Again, these odd great appendages, as Whittington calls them, with their whiplash endings.
This is Aysheaia.
Now, this creature is probably an onychophore, that is it is a member of a modern group symbolized by the genus with the wonderful name Peripatus, which is a not very well known group, but it’s thought to be possibly intermediary between annelids and arthropods and may be the ancestor of the insect group. So here we may have a creature that is truly related to one of the surviving groups of arthropods.
And here is a form that Des Collins found and initially gave a field name, following paleontological tradition…
… he called it “Santa Claws”. And eventually named it Sanctacaris, which means much the same thing. Now again, does it look any different than the ones I just showed you?
Would you have picked out this creature for success? Could you have predicted that this, by virtue of superiority would go on? Yet it looks as though Sanctacaris really is a chelicerate.
There are six pairs of appendages in the right place on the head so this animal may be at least a cousin to one of the successful lineages. Again, would you have known? Could anyone have known?
This is Opabinia. Opabinia, I think, should stand as one of the great moments in the history of human knowledge.
Because Opabinia, which was described as an arthropod, a shrimp-like creature, by Walcott, who shoehorned it into modern groups as he always did.

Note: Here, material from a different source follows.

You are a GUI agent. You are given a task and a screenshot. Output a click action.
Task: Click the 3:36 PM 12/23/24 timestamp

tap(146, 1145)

Opabinia was the first creature re-studied by Whittington that broke the conceptual dam, so to speak, and gave insights into this new world.
Because Whittington began his studies in the early 1970s on Opabinia thinking it would be an arthropod. He realizes, as Walcott did not, that there was some three-dimensionality in these creatures, that they were not just films on the rock.

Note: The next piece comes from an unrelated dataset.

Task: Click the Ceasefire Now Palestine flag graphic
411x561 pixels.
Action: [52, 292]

That he could therefore dissect through and find structures underneath. So he said “Now I can resolve this, I’ll dissect through the body and find the appendages underneath which will prove its arthropod nature. He dissected through and he found nothing. There are no appendages.
And as he reconstructed Opabinia, he came to understand it is not an arthropod, it is some bizarre creature of its own unique anatomy. And in publishing a monograph on Opabinia in 1975 I think you have the breakthrough point in the new interpretation of the Burgess Shale.

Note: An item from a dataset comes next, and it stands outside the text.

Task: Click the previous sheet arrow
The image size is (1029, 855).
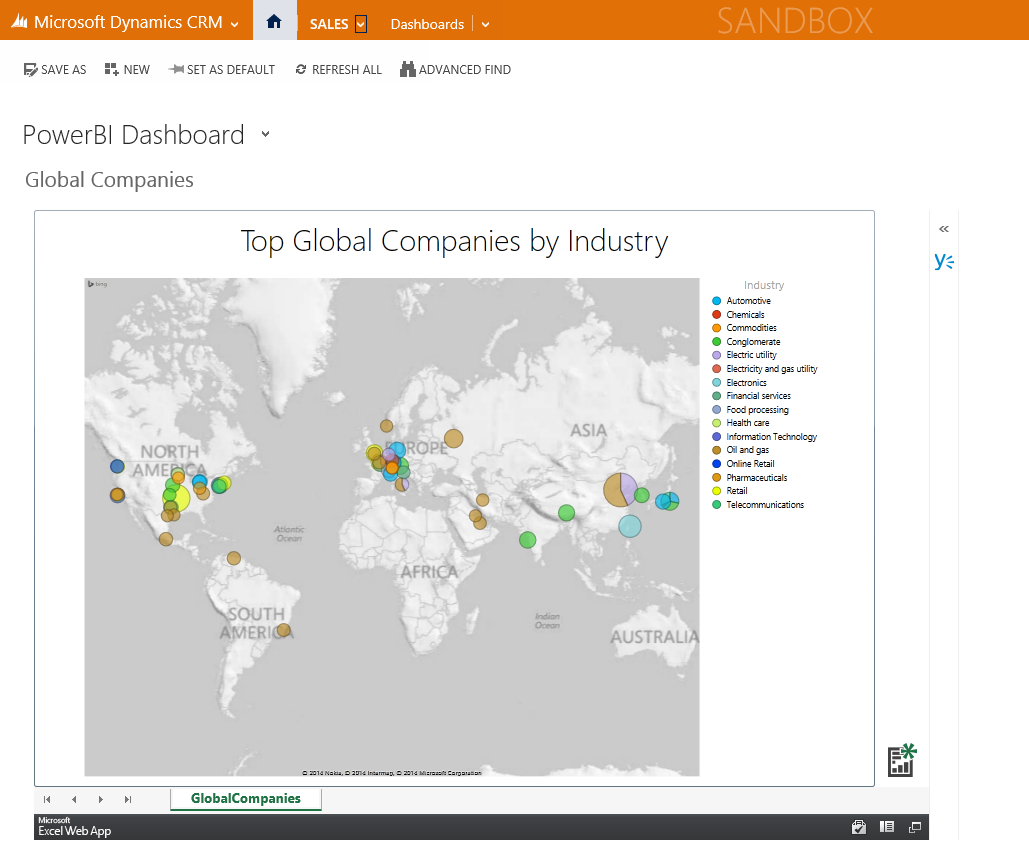Action: coord(74,799)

Here is Marianne’s picture of Opabinia, a bizarre creature with five-count them, five-eyes, this vacuum-cleaner like nozzle with a food-collecting device in front, this bellows-like apparatus behind, followed by a tail. I don’t know what it is. It’s just weird.
This is Nectocaris, a peculiar creature that looks like a chordate behind, combined with a fin ray…
… and more like an octopod in the front. Who knows?
This is Dinomischus, a peculiar, stalked, stemmed creature…
… with no known affinity to anything else.
This is Odontogriphus, literally meaning “the toothed mystery” a good name.
A flat, gelatinous, annulated creature with a row of tooth-like structures surrounding a mouth and a pair of sensory palps.
Walcott described three separate genera which he allocated, as was his wont, according to the shoehorn, into three conventional groups.
This animal he called a jellyfish and called Peytoia.
This creature he called a sea cucumber and called Laggania.
And this, which had been described before and looks like the body of an arthropod, he called (it had been named before) Anomalocaris, meaning “the odd shrimp”. Well I think that you’ve guessed it already.
It turns out that all three go together. They form a single creature which is one of the weirdest of all the odd animals of the Burgess.
It’s also the largest Cambrian organism. Some specimens are almost a metre in length.
The so-called jellyfish is the mouth of this creature, working on a circular, nutcracker principle rather than the jaw of vertebrates principle.
The Anomalocaris itself turns out to be one of a pair of feeding appendages, and the so-called sea cucumber is the body of the whole animal.